There was, first of all, the emergence of commercial email service
providers, such as Compuserve and MCIMail in the early '80s. While
Internet email existed for some time, the operators were typically
universities and private federal contractors, such as BB&N. The rise
of the email business with paying customers and terms of service
required closer consideration of legal rules.
Next, there was a letter from the Attorney General to Senator Leahy
expressing the view that traditional "Title III" standards, a
reference to the provision in the 1968 act which created the federal
wiretap law, did not apply to this new form of communication.
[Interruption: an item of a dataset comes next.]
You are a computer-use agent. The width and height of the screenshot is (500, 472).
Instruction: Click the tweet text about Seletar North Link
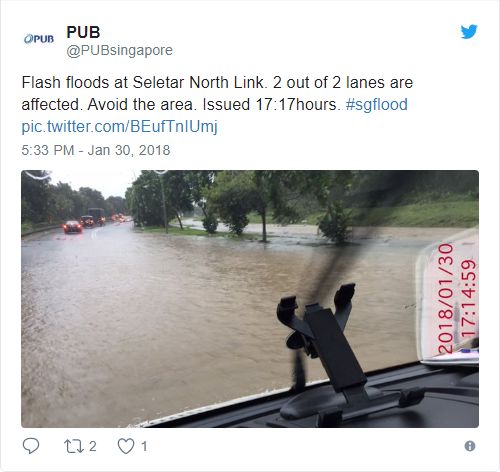click(217, 93)
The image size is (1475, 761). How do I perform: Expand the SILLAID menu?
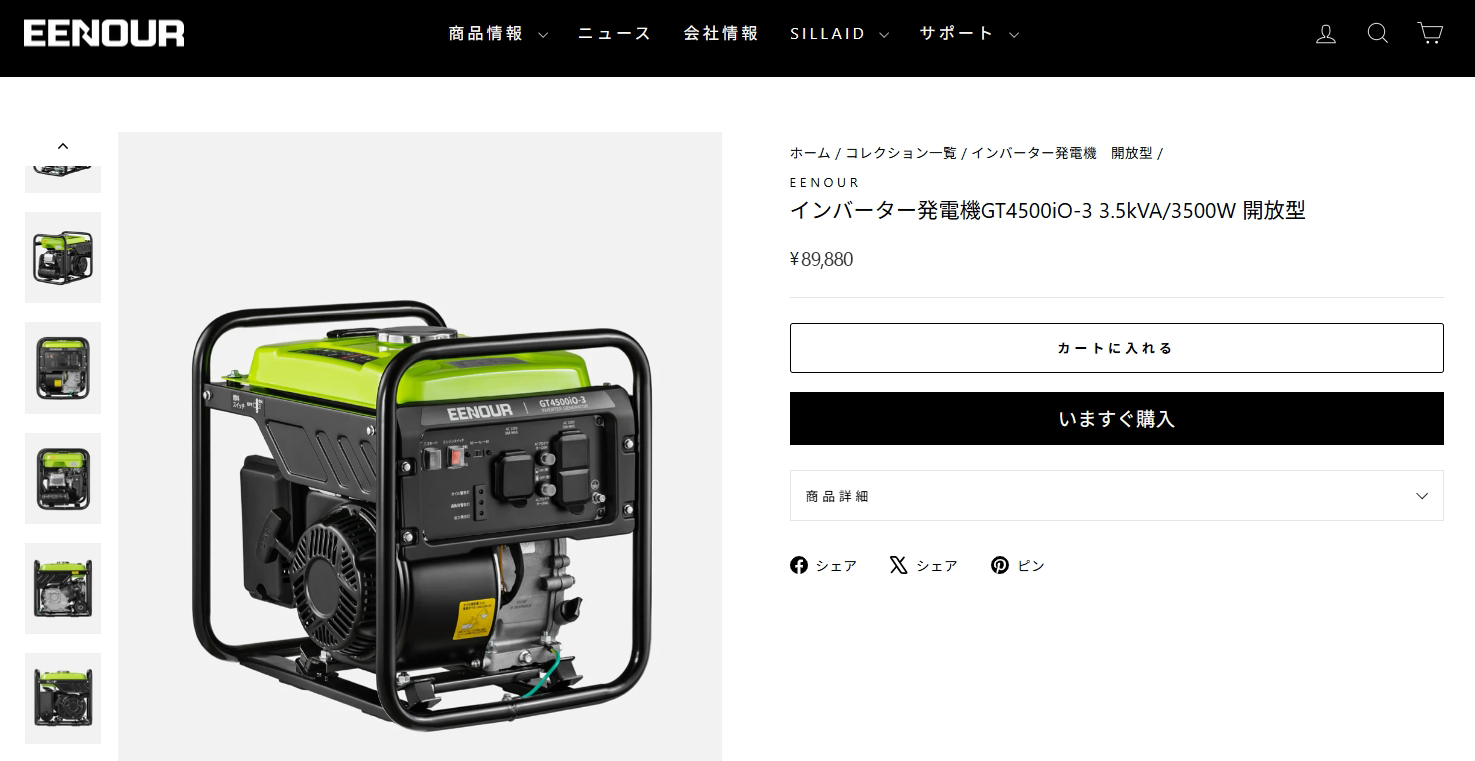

This
created an opportunity for Congress and the Department of Justice to
begin a discussion about updates to the federal wiretap law.
There were some privacy problems that Congress wanted to fix, such
as the recent decision in Smith v. Maryland, which had held that
there was no Fourth Amendment protection for access to pen register
information. There were also some law enforcement concerns that the
Department of Justice hoped to address.
And then there were other developments that shaped Congressional
perceptions of both privacy concerns and new communications
services. 1984 was a big year in the privacy world because of
Orwell's novel. The House Judiciary Committee undertook an extensive
series of hearings on "Civil Liberties and the National Security
State." Conclusion: lots of new threats to privacy, but also an
opportunity for Congress to update the law. Rep. Kastenmeier, who
organized these hearings, would later became the House sponsor of
the '86 amendments to the federal wiretap act.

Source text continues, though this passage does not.